County Working to Cut Emissions, Climate-Related Incidents

Declaring climate change “an issue of our time,” Montgomery County Department of Environmental Protection Acting Director Adriana Hochberg said the county reduced greenhouse gas emissions by 19% as of 2018 as compared to what emissions were in 2005.

The goal is to reduce those emissions by 80% by 2027 and 100% by 2035 as compared to what they were in 2005, she said during Wednesday’s Metropolitan Council of Governments meeting.

The county’s Climate Action Plan covers many aspects, including car and building emissions and carbon sequestration, which is a natural or artificial process in which carbon dioxide is removed from the atmosphere and held in solid or liquid form.

Hochberg said the county is reducing emissions with an eye on racial equity and is including people of color in its work groups and the neighborhoods where they live into its plans. Adding diverse voices and concentrating on areas that had a low response rate to the 2020 U.S. census is a goal of the county, she said.

As the county cleans up its environment, it expects to add between 2,600 and 3,300 new jobs each year through 2050. Some of those jobs will be paid internships,with the goal of getting young people involved “so we can train the next generation of climate leaders,” Hochberg said.

The daily high and daily low temperatures in the county have been increasing by two-tenths of a degree Fahrenheit per decade.
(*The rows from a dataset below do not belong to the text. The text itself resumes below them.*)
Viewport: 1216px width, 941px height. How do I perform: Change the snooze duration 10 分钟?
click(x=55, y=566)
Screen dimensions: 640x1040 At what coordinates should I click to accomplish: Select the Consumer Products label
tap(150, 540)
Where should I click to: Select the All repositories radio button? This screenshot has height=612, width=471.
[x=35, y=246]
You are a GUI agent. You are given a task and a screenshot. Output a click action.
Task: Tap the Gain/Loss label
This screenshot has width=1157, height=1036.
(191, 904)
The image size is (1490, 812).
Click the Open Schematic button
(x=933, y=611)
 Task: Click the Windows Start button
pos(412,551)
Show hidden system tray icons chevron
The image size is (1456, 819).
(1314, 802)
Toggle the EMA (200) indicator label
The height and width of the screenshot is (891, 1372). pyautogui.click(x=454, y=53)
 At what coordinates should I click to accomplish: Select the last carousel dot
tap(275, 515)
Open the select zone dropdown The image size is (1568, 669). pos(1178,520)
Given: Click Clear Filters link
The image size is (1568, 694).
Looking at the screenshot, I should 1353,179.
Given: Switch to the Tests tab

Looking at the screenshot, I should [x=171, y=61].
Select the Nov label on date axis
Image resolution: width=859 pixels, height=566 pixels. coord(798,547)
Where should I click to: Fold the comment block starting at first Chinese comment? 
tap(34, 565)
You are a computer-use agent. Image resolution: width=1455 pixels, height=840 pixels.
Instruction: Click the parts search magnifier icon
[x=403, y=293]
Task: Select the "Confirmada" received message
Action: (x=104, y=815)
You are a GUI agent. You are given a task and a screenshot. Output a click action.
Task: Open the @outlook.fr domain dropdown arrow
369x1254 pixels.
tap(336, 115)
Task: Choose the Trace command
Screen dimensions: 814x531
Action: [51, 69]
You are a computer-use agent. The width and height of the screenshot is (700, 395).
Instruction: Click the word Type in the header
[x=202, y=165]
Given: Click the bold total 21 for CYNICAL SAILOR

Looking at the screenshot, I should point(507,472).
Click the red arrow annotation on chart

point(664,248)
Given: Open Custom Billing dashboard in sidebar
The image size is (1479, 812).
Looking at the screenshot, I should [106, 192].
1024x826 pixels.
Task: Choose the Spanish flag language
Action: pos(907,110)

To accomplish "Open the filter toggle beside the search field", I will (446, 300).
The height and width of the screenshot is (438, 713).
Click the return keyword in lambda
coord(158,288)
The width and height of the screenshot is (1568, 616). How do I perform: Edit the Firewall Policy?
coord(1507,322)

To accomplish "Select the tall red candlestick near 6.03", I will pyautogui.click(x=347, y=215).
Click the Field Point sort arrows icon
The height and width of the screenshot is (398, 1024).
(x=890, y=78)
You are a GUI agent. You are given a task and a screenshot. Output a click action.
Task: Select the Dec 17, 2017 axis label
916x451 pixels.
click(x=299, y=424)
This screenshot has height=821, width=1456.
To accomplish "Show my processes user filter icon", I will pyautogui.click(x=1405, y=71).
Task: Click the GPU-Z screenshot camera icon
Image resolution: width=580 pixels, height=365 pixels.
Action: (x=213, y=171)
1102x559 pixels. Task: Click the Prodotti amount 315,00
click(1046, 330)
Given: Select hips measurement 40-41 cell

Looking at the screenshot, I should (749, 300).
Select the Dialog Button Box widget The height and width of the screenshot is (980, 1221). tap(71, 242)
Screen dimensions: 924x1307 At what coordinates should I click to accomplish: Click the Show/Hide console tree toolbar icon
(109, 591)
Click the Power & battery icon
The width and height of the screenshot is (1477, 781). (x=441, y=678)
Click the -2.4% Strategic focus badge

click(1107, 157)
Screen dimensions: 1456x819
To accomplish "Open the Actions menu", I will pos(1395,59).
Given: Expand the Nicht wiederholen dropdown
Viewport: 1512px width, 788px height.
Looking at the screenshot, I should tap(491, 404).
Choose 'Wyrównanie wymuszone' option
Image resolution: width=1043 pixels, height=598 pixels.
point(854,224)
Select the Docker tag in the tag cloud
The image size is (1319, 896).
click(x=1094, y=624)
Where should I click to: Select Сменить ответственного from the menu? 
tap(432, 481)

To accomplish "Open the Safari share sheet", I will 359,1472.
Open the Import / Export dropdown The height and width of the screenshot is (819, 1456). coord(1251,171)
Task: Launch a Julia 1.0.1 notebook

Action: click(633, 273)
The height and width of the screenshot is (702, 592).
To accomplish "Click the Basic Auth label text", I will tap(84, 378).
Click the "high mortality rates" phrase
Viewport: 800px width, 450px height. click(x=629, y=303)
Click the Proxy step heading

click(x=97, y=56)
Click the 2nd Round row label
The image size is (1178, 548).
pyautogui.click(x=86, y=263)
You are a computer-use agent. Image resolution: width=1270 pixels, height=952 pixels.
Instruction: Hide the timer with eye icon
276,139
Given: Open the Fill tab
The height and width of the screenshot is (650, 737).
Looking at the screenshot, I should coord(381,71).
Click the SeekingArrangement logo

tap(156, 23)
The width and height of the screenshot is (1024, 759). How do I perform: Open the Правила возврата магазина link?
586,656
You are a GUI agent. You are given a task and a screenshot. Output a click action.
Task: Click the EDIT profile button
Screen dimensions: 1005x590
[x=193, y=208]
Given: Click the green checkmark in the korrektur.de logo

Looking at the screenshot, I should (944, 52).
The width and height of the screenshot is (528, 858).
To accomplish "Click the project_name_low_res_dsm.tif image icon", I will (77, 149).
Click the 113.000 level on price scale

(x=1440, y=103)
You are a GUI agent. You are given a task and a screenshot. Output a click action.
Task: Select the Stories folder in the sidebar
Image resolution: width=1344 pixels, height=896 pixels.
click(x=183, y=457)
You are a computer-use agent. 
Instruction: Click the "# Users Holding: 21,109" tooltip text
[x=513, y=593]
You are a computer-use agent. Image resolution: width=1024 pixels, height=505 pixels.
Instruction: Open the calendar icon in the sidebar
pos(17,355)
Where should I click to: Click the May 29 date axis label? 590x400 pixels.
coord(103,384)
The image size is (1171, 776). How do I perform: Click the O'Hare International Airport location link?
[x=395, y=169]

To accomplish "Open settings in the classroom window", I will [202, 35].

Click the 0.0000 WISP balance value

The average temperature already has risen by 2.6 degrees Fahrenheit since 1901, according to the Climate Action Plan.

The increased number of hours where more than one inch of rain falls in an hour has increased since 2010 as has the number of significant floods reported.

“Significant shifts” are needed on how the county generates and uses energy, how residents heat and cool their homes and how businesses heat and cool their buildings, it states in the plan. The county intends to continue buying electric vehicles, retain and increase its forests and tree canopy and grow the carbons in the soils through improved agricultural practices.

The county also is updating its flood plain maps, working on on-site water re-use and updating green streetscapes with the goal of lowering its carbon footprint.